My advice is to order one on line. You can even try ebay.


----------



## MLabonte (Jan 19, 2009)

eBay would be cheaper ! Do yourself a favor and buy a bitzenburger !!!


----------



## fastbow (Dec 31, 2008)

Thanks guy's


----------



## shakyshot (Dec 21, 2007)

MLabonte said:


> eBay would be cheaper ! Do yourself a favor and buy a bitzenburger !!!


Ditto


----------



## 3--d (Feb 15, 2005)

shakyshot said:


> Ditto


Double Ditto...nothing better

Andy


----------



## G Skinner (Jan 23, 2012)

fastbow said:


> Does anyone know where I can purchase the Bohning Helix Tower fletching jig in Canada preferably in the KW area of Ontario or the GTA.
> Thanks in advance,
> Frank


Shooters Choice AKA The Bow Shop has one and there's a big sale coming up 15 th ,16 th, and 17 th .
Glen


----------



## DODGE-3D (Feb 17, 2005)

3--d said:


> Double Ditto...nothing better
> 
> Andy


Forsure.


----------



## araz2114 (Jan 13, 2003)

I can also tell you The Bow Shop is replacing their Bitzenburger jigs with new ones... So therefore they are selling their old ones.
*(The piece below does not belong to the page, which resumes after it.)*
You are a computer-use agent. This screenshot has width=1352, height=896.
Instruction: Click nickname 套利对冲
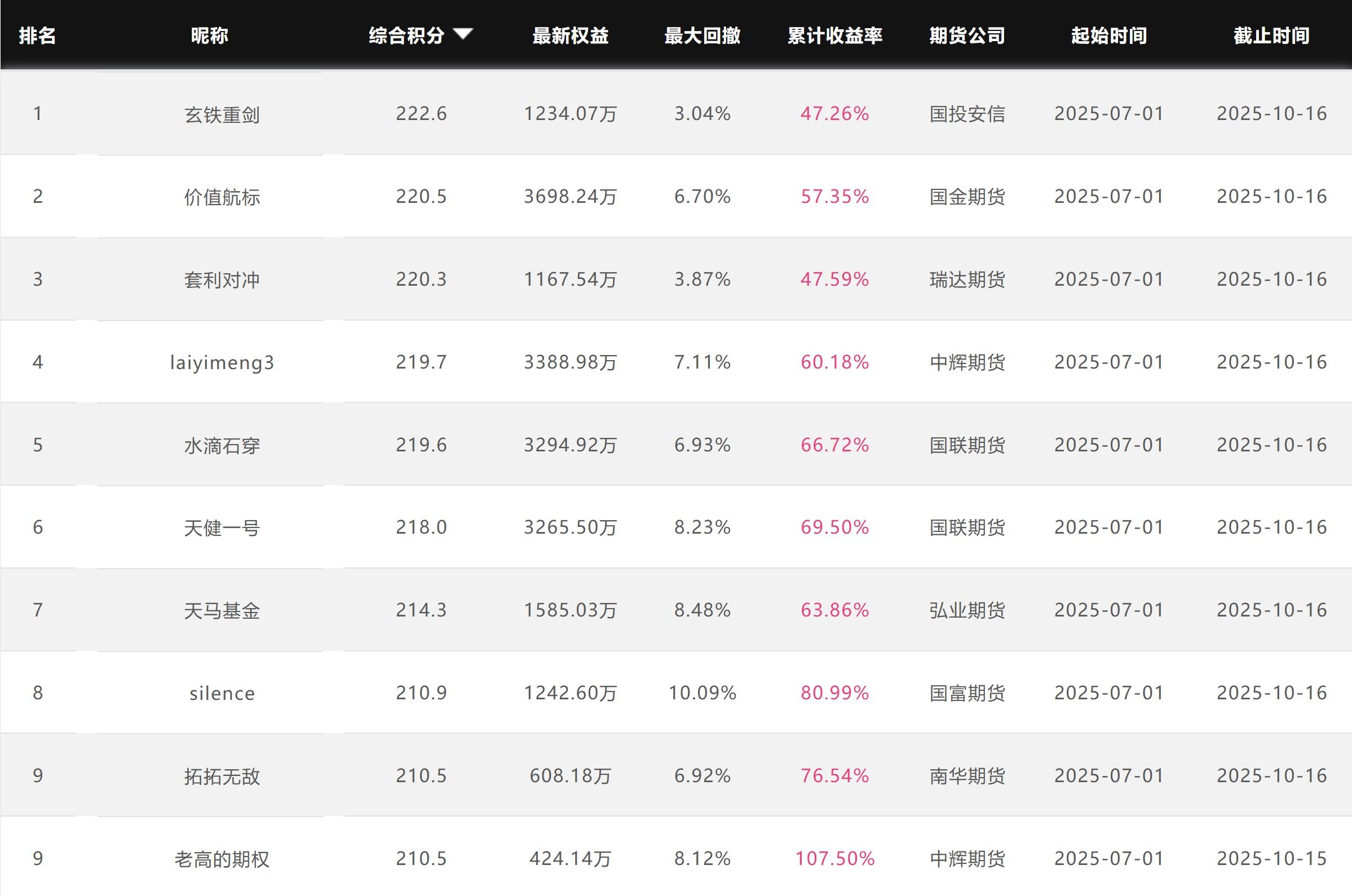pos(222,280)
I bought a used Bitzenburger when I was 13. It was used at the Barnett factory in London... I'm 46 now and it's still going strong. Nothing better than a Bitzenburger.


----------



## BaditCoral (Sep 9, 2013)

Winners Choice cables and Strings.


----------



## shakyshot (Dec 21, 2007)

BaditCoral said:


> Winners Choice cables and Strings.


That was random


----------



## ShawnRees (May 15, 2013)

Off topic but I'd like to know more about your DS 4500. I'm thinking about a new bow and wondering about its performance?


----------